### TASK TO COMPLETE
Look through the entries that follow and return each line that has the string "from".

[Stored data entries]
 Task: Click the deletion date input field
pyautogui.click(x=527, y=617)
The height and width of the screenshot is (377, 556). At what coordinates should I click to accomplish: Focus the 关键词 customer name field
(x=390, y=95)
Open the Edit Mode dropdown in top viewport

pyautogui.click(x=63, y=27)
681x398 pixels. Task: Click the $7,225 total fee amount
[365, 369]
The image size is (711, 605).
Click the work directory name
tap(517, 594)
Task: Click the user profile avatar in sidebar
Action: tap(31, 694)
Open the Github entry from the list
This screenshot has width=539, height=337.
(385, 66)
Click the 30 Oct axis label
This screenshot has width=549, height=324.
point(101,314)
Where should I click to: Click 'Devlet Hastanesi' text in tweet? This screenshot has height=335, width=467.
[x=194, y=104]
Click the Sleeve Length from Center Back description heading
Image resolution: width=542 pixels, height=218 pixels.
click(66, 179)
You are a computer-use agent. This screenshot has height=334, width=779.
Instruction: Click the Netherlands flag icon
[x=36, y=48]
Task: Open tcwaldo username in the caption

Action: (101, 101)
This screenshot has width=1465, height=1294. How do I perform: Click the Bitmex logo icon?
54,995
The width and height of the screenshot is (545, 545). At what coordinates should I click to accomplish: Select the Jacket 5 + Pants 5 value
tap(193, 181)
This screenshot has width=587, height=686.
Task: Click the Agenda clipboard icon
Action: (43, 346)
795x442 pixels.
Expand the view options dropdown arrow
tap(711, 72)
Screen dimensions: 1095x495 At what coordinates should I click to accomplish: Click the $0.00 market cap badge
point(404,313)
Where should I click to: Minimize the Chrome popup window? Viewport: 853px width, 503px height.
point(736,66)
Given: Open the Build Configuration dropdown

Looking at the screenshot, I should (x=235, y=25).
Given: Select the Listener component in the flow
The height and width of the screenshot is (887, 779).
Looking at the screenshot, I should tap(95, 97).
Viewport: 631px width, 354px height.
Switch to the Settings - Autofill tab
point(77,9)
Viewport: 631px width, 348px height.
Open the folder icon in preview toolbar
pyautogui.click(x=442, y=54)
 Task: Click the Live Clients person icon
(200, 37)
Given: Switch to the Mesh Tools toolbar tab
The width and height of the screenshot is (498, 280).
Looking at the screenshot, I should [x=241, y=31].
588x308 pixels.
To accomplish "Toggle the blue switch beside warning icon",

### ANSWER BOX
Open the Github entry from the list
Click the Sleeve Length from Center Back description heading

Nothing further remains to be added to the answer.